WORK INSTRUCTIONS.
Could you print every record exactly as it stands?

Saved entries
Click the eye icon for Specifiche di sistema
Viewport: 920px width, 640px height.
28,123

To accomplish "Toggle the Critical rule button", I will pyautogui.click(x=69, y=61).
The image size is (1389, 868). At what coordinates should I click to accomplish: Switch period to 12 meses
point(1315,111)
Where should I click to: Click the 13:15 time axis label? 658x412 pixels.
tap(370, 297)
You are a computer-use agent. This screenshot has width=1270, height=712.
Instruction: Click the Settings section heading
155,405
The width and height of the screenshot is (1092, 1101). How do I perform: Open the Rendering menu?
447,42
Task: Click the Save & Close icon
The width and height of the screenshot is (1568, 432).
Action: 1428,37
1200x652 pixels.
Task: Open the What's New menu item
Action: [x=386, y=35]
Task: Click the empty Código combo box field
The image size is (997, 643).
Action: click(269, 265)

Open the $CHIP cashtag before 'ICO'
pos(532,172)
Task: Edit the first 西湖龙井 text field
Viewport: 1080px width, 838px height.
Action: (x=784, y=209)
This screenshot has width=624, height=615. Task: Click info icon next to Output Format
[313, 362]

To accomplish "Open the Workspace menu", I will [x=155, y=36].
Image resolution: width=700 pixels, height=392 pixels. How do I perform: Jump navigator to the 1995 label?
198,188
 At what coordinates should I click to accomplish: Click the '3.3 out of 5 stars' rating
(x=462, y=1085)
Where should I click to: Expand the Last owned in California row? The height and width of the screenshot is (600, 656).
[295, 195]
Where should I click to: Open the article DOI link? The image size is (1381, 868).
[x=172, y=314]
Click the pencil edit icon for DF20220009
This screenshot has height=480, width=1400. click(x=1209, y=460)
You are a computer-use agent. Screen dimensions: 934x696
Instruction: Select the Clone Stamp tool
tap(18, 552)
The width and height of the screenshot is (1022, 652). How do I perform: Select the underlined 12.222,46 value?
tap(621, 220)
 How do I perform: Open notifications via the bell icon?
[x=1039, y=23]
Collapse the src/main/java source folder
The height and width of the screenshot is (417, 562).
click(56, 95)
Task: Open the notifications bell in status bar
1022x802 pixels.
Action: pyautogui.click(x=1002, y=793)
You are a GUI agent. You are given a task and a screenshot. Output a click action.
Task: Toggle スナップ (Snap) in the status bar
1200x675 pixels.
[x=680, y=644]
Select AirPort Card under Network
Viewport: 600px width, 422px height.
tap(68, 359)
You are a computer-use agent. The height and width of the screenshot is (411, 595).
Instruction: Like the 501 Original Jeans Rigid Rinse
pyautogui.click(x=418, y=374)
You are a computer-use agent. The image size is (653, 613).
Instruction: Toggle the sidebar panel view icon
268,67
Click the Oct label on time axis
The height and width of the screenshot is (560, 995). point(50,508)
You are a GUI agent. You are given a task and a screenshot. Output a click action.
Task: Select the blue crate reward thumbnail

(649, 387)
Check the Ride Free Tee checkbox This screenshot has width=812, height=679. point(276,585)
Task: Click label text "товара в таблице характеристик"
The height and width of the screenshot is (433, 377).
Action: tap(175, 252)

ANSWER BOX.
Click the eye icon for Specifiche di sistema
Viewport: 920px width, 640px height.
28,123

To accomplish "Toggle the Critical rule button", I will pyautogui.click(x=69, y=61).
The image size is (1389, 868). At what coordinates should I click to accomplish: Switch period to 12 meses
point(1315,111)
Where should I click to: Click the 13:15 time axis label? 658x412 pixels.
tap(370, 297)
You are a computer-use agent. This screenshot has width=1270, height=712.
Instruction: Click the Settings section heading
155,405
The width and height of the screenshot is (1092, 1101). How do I perform: Open the Rendering menu?
447,42
Task: Click the Save & Close icon
The width and height of the screenshot is (1568, 432).
Action: 1428,37
1200x652 pixels.
Task: Open the What's New menu item
Action: [x=386, y=35]
Task: Click the empty Código combo box field
The image size is (997, 643).
Action: click(269, 265)

Open the $CHIP cashtag before 'ICO'
pos(532,172)
Task: Edit the first 西湖龙井 text field
Viewport: 1080px width, 838px height.
Action: (x=784, y=209)
This screenshot has width=624, height=615. Task: Click info icon next to Output Format
[313, 362]

To accomplish "Open the Workspace menu", I will [x=155, y=36].
Image resolution: width=700 pixels, height=392 pixels. How do I perform: Jump navigator to the 1995 label?
198,188
 At what coordinates should I click to accomplish: Click the '3.3 out of 5 stars' rating
(x=462, y=1085)
Where should I click to: Expand the Last owned in California row? The height and width of the screenshot is (600, 656).
[295, 195]
Where should I click to: Open the article DOI link? The image size is (1381, 868).
[x=172, y=314]
Click the pencil edit icon for DF20220009
This screenshot has height=480, width=1400. click(x=1209, y=460)
You are a computer-use agent. Screen dimensions: 934x696
Instruction: Select the Clone Stamp tool
tap(18, 552)
The width and height of the screenshot is (1022, 652). How do I perform: Select the underlined 12.222,46 value?
tap(621, 220)
 How do I perform: Open notifications via the bell icon?
[x=1039, y=23]
Collapse the src/main/java source folder
The height and width of the screenshot is (417, 562).
click(56, 95)
Task: Open the notifications bell in status bar
1022x802 pixels.
Action: pyautogui.click(x=1002, y=793)
You are a GUI agent. You are given a task and a screenshot. Output a click action.
Task: Toggle スナップ (Snap) in the status bar
1200x675 pixels.
[x=680, y=644]
Select AirPort Card under Network
Viewport: 600px width, 422px height.
tap(68, 359)
You are a computer-use agent. The height and width of the screenshot is (411, 595).
Instruction: Like the 501 Original Jeans Rigid Rinse
pyautogui.click(x=418, y=374)
You are a computer-use agent. The image size is (653, 613).
Instruction: Toggle the sidebar panel view icon
268,67
Click the Oct label on time axis
The height and width of the screenshot is (560, 995). point(50,508)
You are a GUI agent. You are given a task and a screenshot. Output a click action.
Task: Select the blue crate reward thumbnail

(649, 387)
Check the Ride Free Tee checkbox This screenshot has width=812, height=679. point(276,585)
Task: Click label text "товара в таблице характеристик"
The height and width of the screenshot is (433, 377).
Action: tap(175, 252)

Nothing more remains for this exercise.